DIN: the norm you must take into account
DIN is a German standardisation institution. It has standardised the release values. This certifies, for example, that a DIN 10 setting corresponds to the same value on all bindings. By misuse of language, we sometimes use the word DIN to refer to a release value.
Most of the time, when you buy slopes skis (standard alpine skis), the bindings are included. When you are a beginner or just want to peacefully enjoy skiing on the slopes, these integrated alpine bindings can be perfectly suitable for your use. However, to take full advantage of the flex performance of your gear, it may be worthwhile to choose ski bindings with a thrust, i.e. an extra spring in the heel-piece. This will allow the heel-piece to move back a few extra millimetres without releasing your boots too early.
Tip: how does elasticity work?
When you put your skis on, your bindings are set on 0. When the torsion inflicted on your binding reaches its release value, elasticity kicks in. This is the number of millimetres of boot movement that your binding will be able to withstand before your boots get released. As long as you do not get released, the springs will put back your foot in its original position.

════════

Goals:
**A.** According to the ski binding text, what kind of institution is DIN?
**B.** Name every term that the ski binding text explains with a definition or gloss.

Given data:
════════

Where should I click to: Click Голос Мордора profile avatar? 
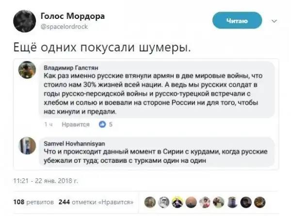pyautogui.click(x=22, y=21)
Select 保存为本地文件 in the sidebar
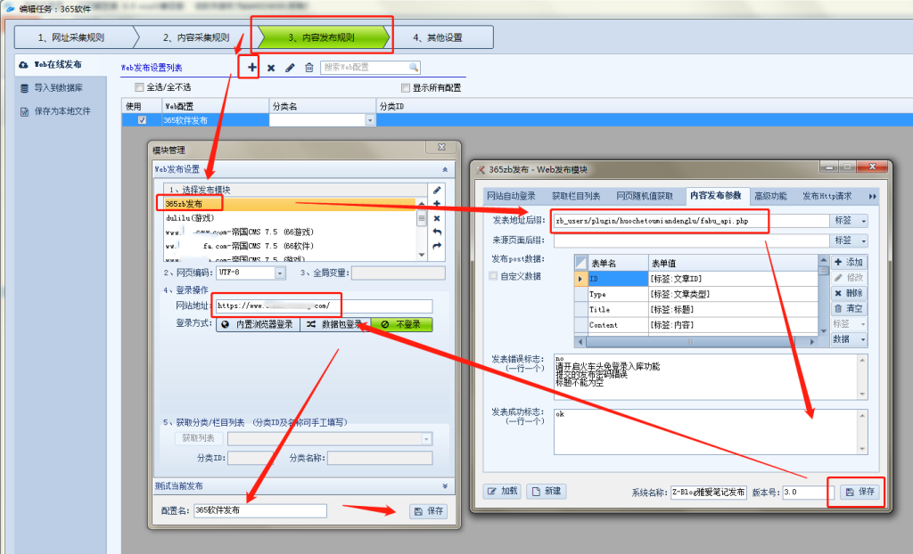This screenshot has height=554, width=913. pos(62,111)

════════

Responses to the exercise:
**A.** A German standardisation institution.

**B.** DIN, slopes skis, thrust, elasticity